Links with the EU’s foreign policy priorities are tenuous. The European External Action Service, the EU’s diplomatic and foreign service, is short of cultural expertise and largely depends on the commission to fund external actions. Fragmented, under-resourced, and lacking a sense of direction, EU cultural diplomacy is in need of reform. Foreign cultural policy should be integrated with other policy domains, including human rights, development, and citizenship.’

The UK faces the same geopolitical reality and challenges as the EU. However, as we diverge from the EU will we co-operate or compete in applying soft power through cultural heritage diplomacy?

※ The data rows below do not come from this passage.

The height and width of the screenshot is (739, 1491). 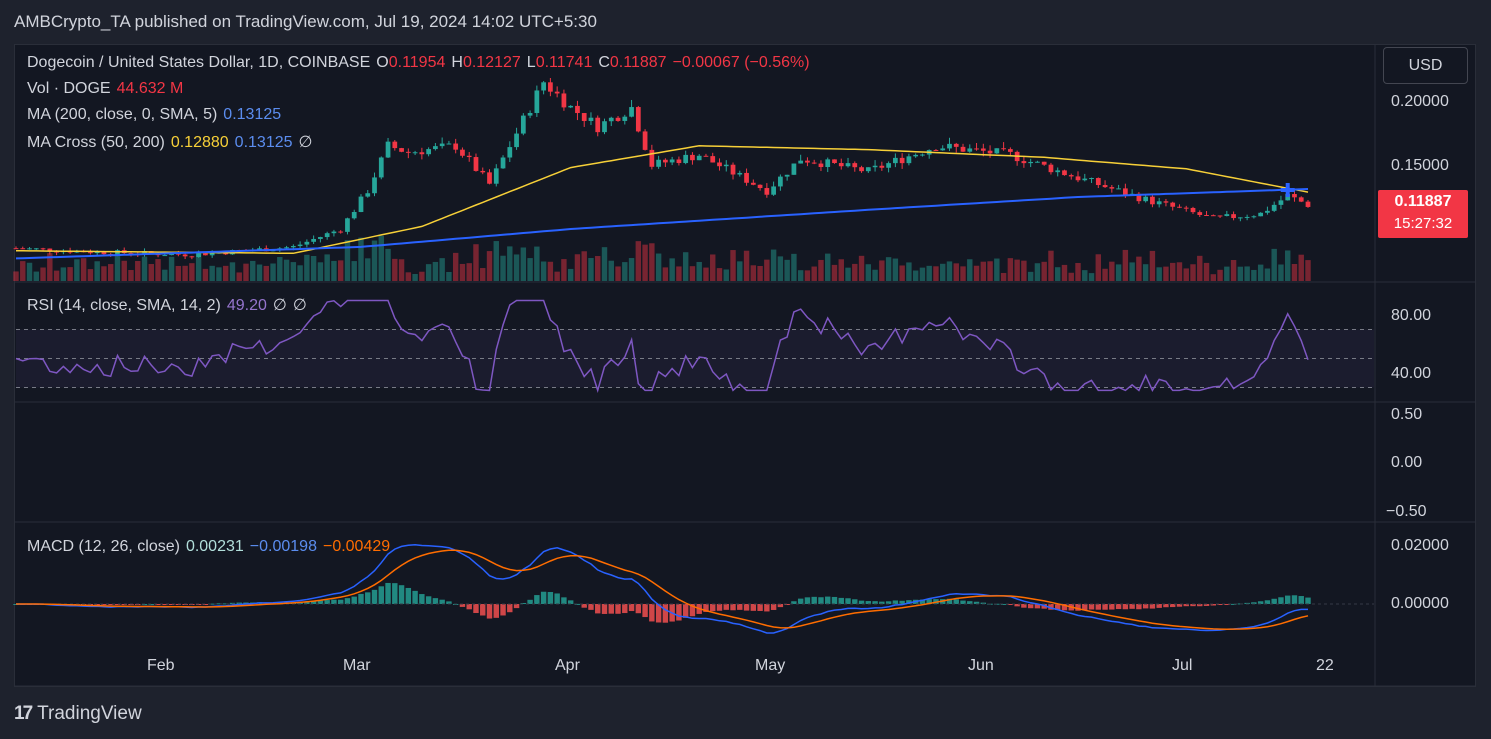 What do you see at coordinates (770, 666) in the screenshot?
I see `time-tick: May` at bounding box center [770, 666].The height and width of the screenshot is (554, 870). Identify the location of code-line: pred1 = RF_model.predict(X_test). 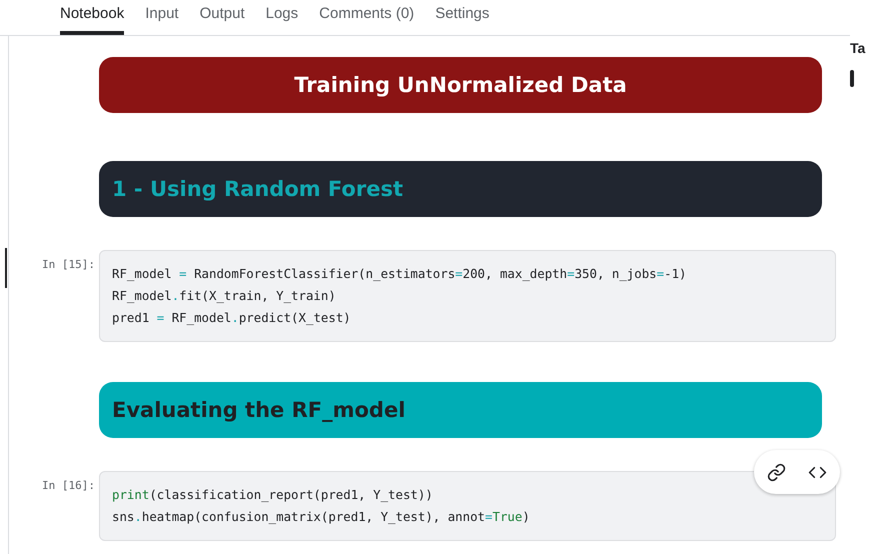
(232, 318).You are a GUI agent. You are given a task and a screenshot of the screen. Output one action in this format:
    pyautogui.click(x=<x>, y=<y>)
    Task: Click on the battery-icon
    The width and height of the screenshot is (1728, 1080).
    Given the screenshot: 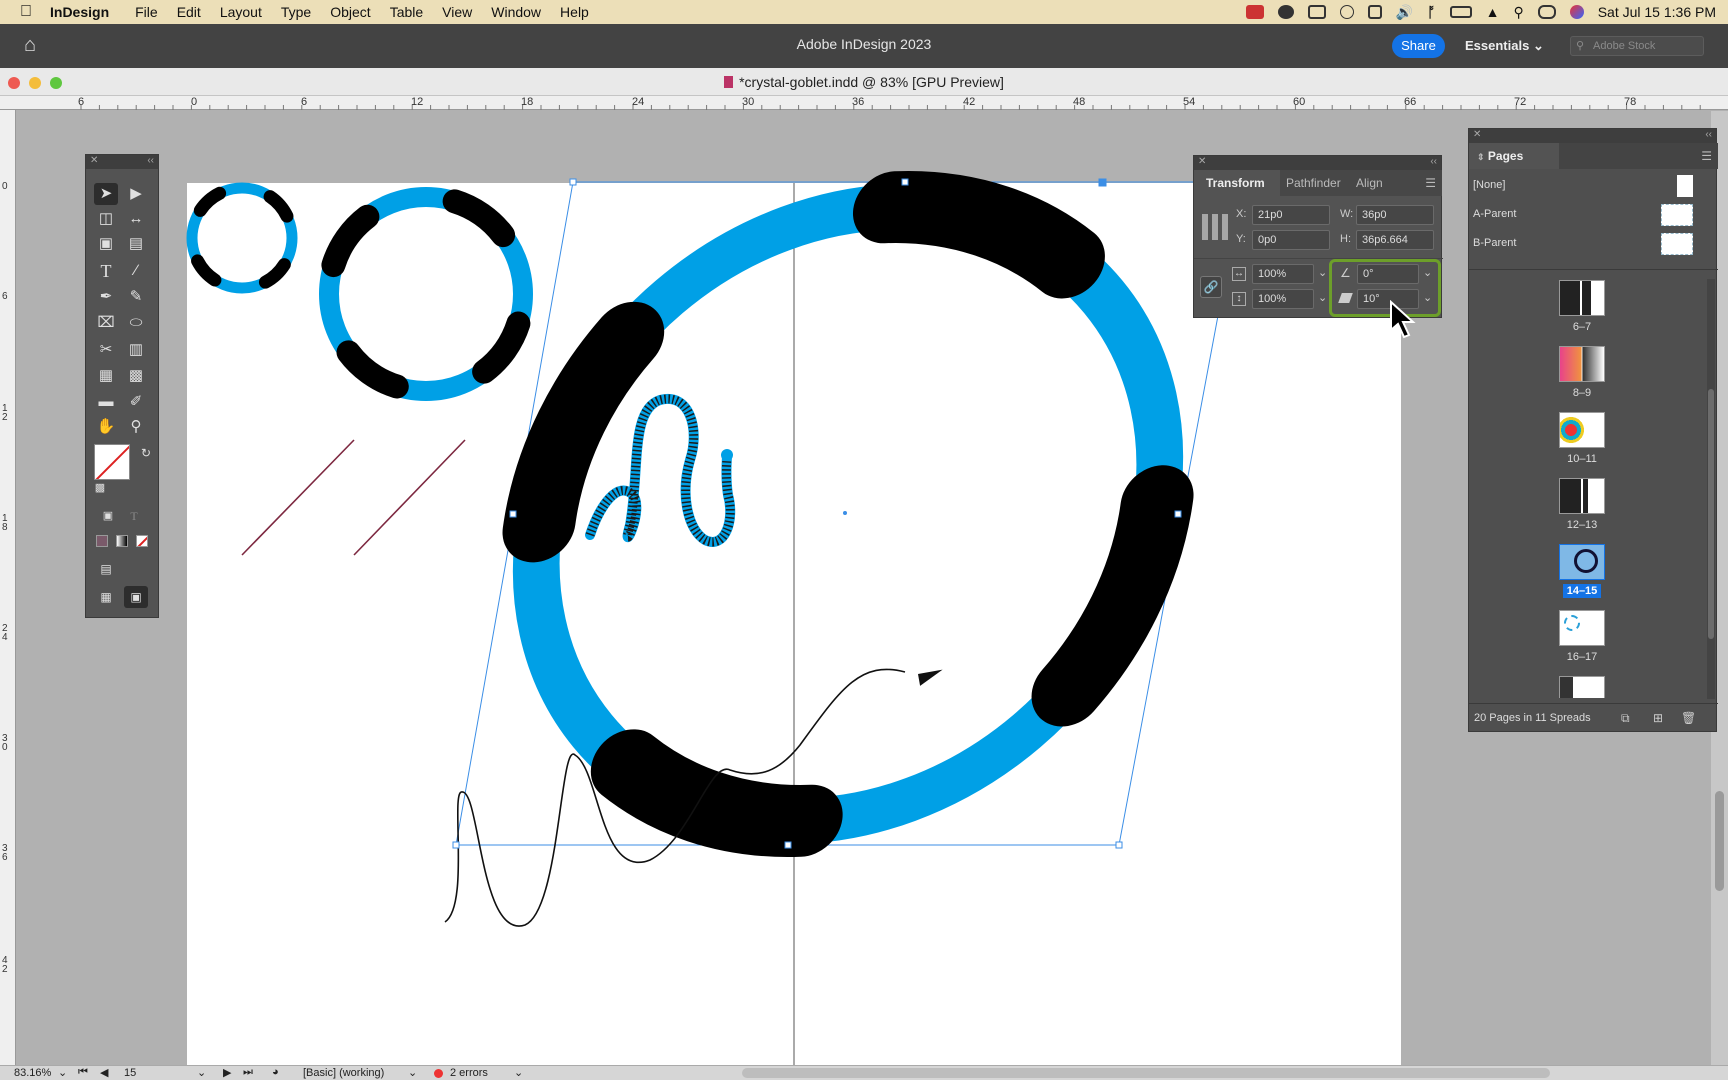 What is the action you would take?
    pyautogui.click(x=1460, y=12)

While counter-intuitive, realpolitik requires co-operation in order to compete, e.g. to enjoy equal market access. That is a paradox of BREXIT, because in the real world before e.g. China, India, and the United States can conclude, ratify and implement an FTA with the UK, they must know the extent to which the UK remains integrated with the EU. Otherwise, how can they evaluate preferential access and agree terms? Therefore, the UK must first conclude a trade deal with the EU. Since trade negotiations are linked to existential issues that are the raison d’etre for the EU as a community, the question we need to ask ourselves is not ‘who are we?’ (i.e. what is our tribe), but ‘what is our community?’ (i.e. who are our strategic partners). The answer to the second question is the natural policy imperative that will shape our future relationship with Europe and the rest of the World. Therefore, our cultural heritage policy can be a foundation stone in building a bridge between post-BREXIT Britain, the EU, and the rest of the World, or it can cast us adrift from continental Europe, and suffocate the negotiation of trade deals.

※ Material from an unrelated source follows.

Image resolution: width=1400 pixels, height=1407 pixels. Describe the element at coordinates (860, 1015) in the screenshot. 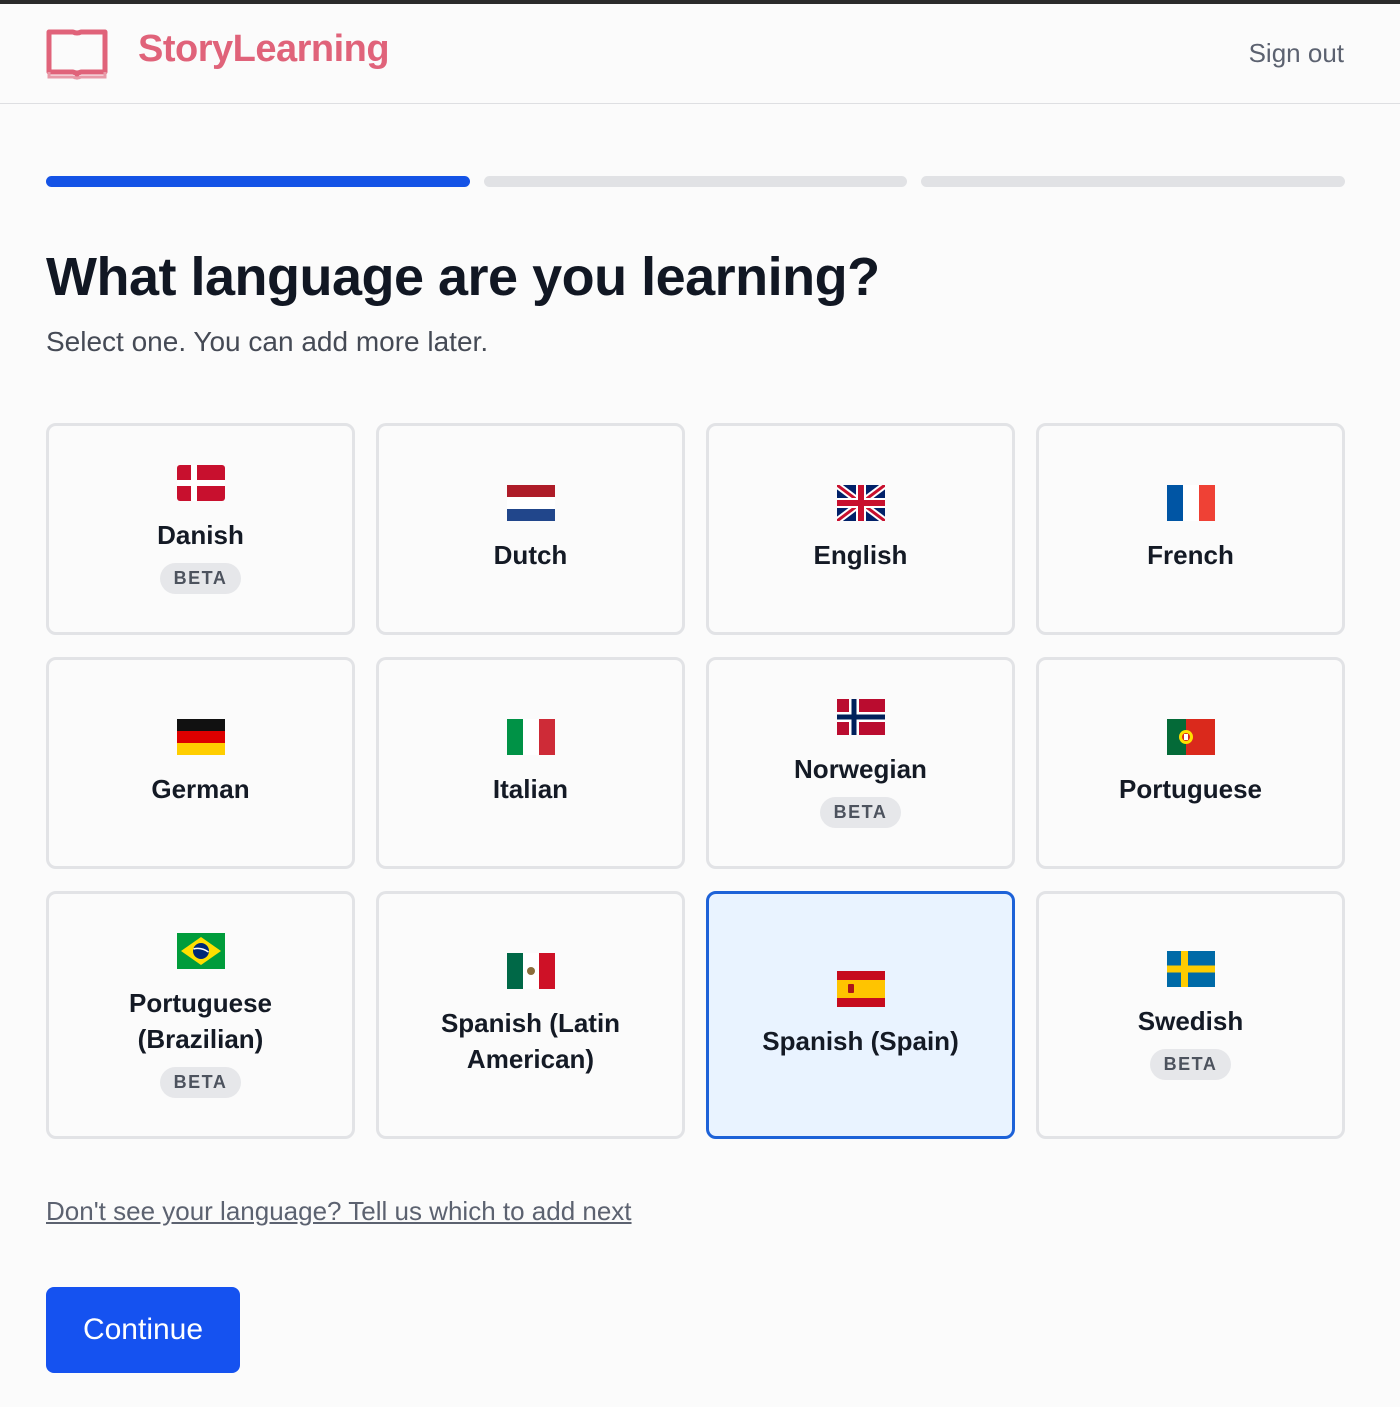

I see `language-card-spanish-spain: Spanish (Spain)` at that location.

What is the UK’s Cultural Heritage Policy in the event of a no-deal BREXIT? Is there a strategy?

See also:

· ‘BREXIT & Heritage’ – Report ESRC Funded Workshop (July 2017): https://eprints.ncl.ac.uk/file_store/production/239847/36F25C4A-7098-49A8-BC0B-5BC900655031.pdf

· ‘UK to end creative Europe participation post-BREXIT’ (March 2020): https://heritagetribune.eu/unitedkingdom/uk-to-end-creative-europe-participation-post-brexit/ 

No-deal BREXIT

A no deal BREXIT is almost certain unless the UK agrees to an extension (which the EU have offered and the Government have rejected).

‘If negotiators fail to reach a deal, the UK faces the prospect of trading with the EU under the basic rules set by the World Trade Organization (WTO).

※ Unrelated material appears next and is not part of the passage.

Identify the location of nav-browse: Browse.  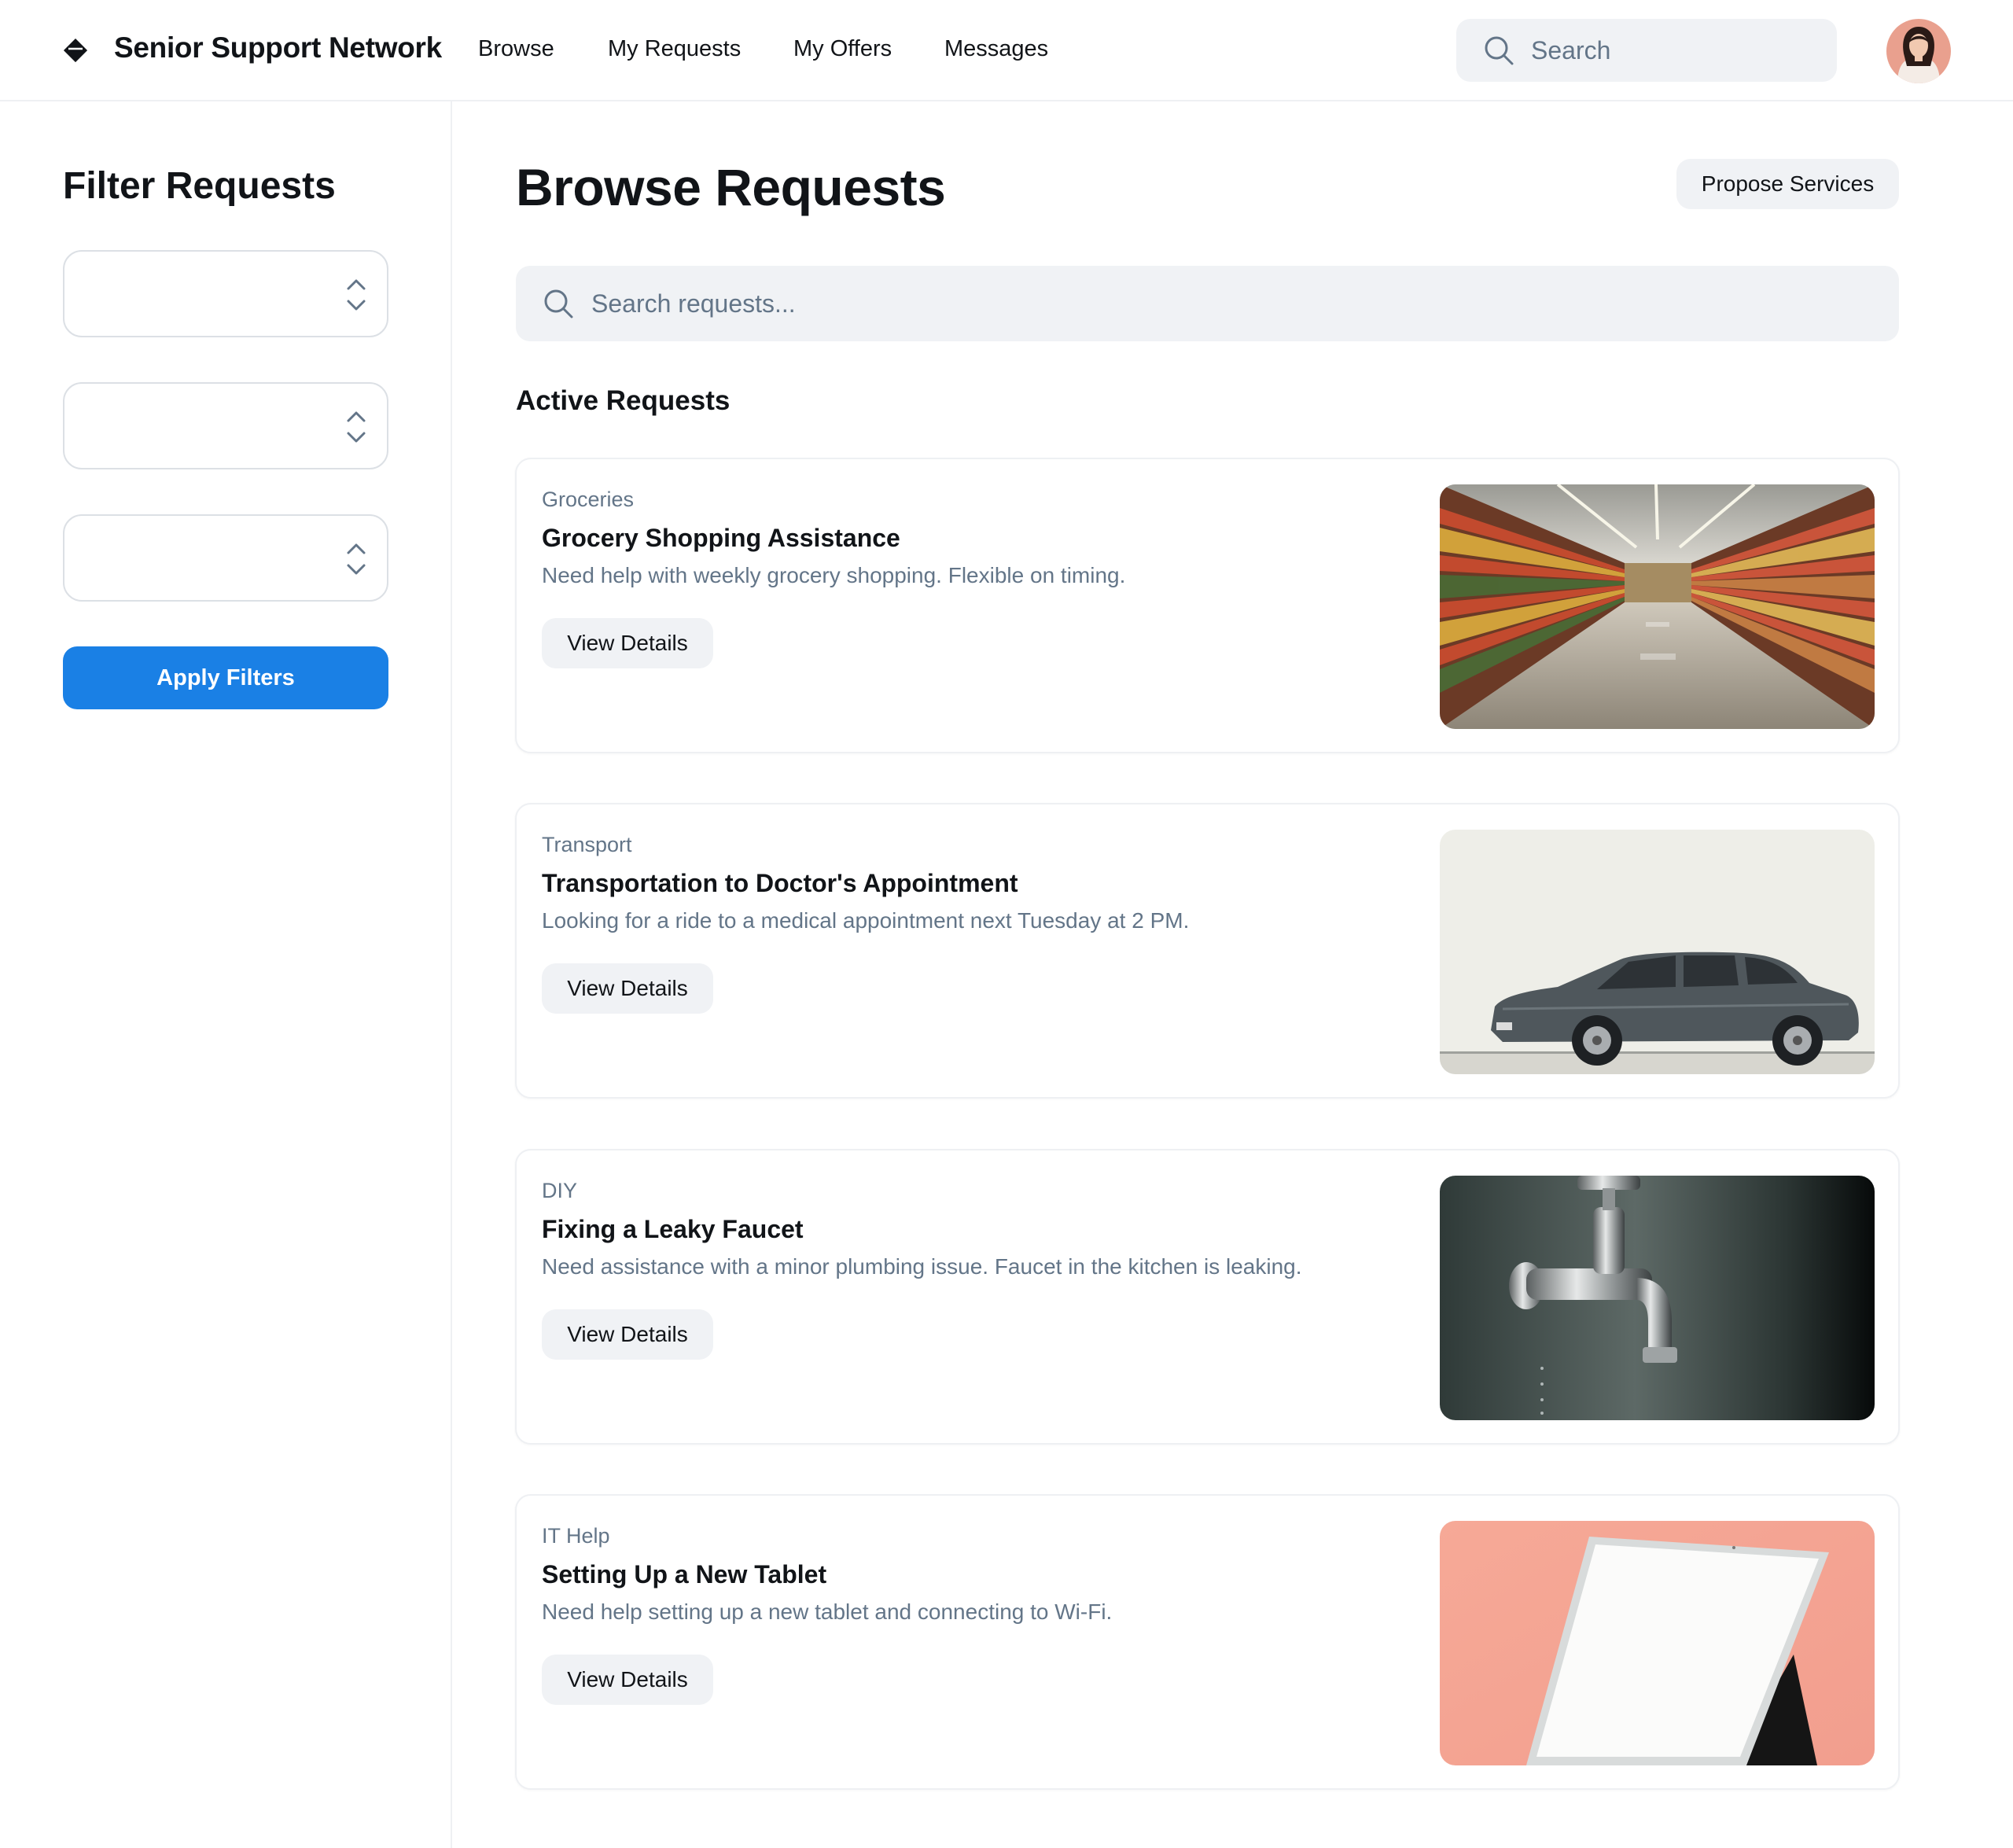
(516, 49).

If the UK had to trade under WTO rules, tariffs would be applied to most goods which UK businesses send to the EU. This would make UK goods more expensive and harder to sell in Europe.

Having WTO terms would also mean full border checks for goods, which could cause traffic bottlenecks at ports.

And the UK service industry would lose its guaranteed access. Qualifications would no longer be recognised and it would be much harder for workers to travel to the EU.

This would affect everyone from bankers and lawyers, to musicians and chefs.’

Brexit: What trade deals has the UK done so far?: https://www.bbc.co.uk/news/uk-47213842

The political calculation the Government is making is comparable to spinning the wheel in a game of roulette.

To Sanjay Raja, an economist at Deutsche Bank AG, a no-deal Brexit would halve the pace of growth next year to 1.5%. The U.K. in a Changing Europe, a research group, estimates gross domestic product could be crimped by 8% over 10 years as trade barriers and a reduction in productivity hit output.

“It may be less politically costly for the U.K. to do no deal in the midst of a pandemic, but economically I’m not sure about that at all,” said Jonathan Springford, deputy director of the Centre for European Reform. “It might be that they’re able to get away with it — but I don’t think it changes the view that no deal would impose quite sizable economic costs.”

Intergroup Inc. says the size of the shock could even force the Bank of England to take the controversial move of cutting interest rates below zero because fiscal policy and other tools may not be enough.

The additional debt firms are carrying will make adjusting to Brexit more difficult, according to Alan Winters, director of the U.K. Trade Policy Observatory at the University of Sussex.’